Lo cierto era que Jalenhorm sí tenía aspecto de héroe conquistador. Era tremendamente joven para estar al mando de una división y poseía una sonrisa que decía que estaba preparado para cualquier cosa, iba vestido, con una admirable falta de pretensiones, con un polvoriento uniforme de caballería y se sentía tan cómodo en una silla de montar como en su butaca favorita. Si hubiera sido la mitad de buen estratega que jinete, hacía tiempo ya que habrían tenido a Dow el Negro encadenado y expuesto al público en Adua.
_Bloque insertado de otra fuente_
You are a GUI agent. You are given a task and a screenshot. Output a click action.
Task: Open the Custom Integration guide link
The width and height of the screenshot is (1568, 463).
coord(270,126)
Pero no lo está y no lo hemos logrado.

Un trajín constante de oficiales del estado mayor, ayudantes de campo, oficiales de enlace e incluso una corneta, que apenas era un adolescente, seguían con entusiasmo al general, como avispas tras una manzana podrida, peleándose por atraer su veleidosa atención, discutiendo muy poco amigablemente, empujándose y gritándose unos a otros de manera muy poco digna. Mientras tanto, el mismísimo Jalenhorm vociferaba una serie de confusas y contradictorias réplicas, preguntas, órdenes y alguna que otra reflexión sobre la vida.

—¡A la derecha, a la derecha, por supuesto! —le dijo a un oficial—. ¡Dígale que no se preocupe, que preocupándose no se arregla nada! —le espetó a otro—. ¡Que se muevan, el mariscal Kroy los quiere a todos ahí para la hora del almuerzo! —una larga y exhausta formación de infantería, que avanzaba arrastrando los pies, se vio obligada a apartarse del camino, para dejar pasar a los oficiales, y luego se tragó todo el polvo que éstos levantaron—. Que sea de vacuno, entonces —bramó Jalenhorm, agitando la mano de un modo regio— o de cordero, o lo que sea, ¡tenemos cosas más importantes entre manos! ¿Subirá a esa colina conmigo, coronel Gorst? Al parecer, desde los Héroes, uno puede contemplar una vista magnífica. Además, usted es el observador de su majestad, ¿verdad?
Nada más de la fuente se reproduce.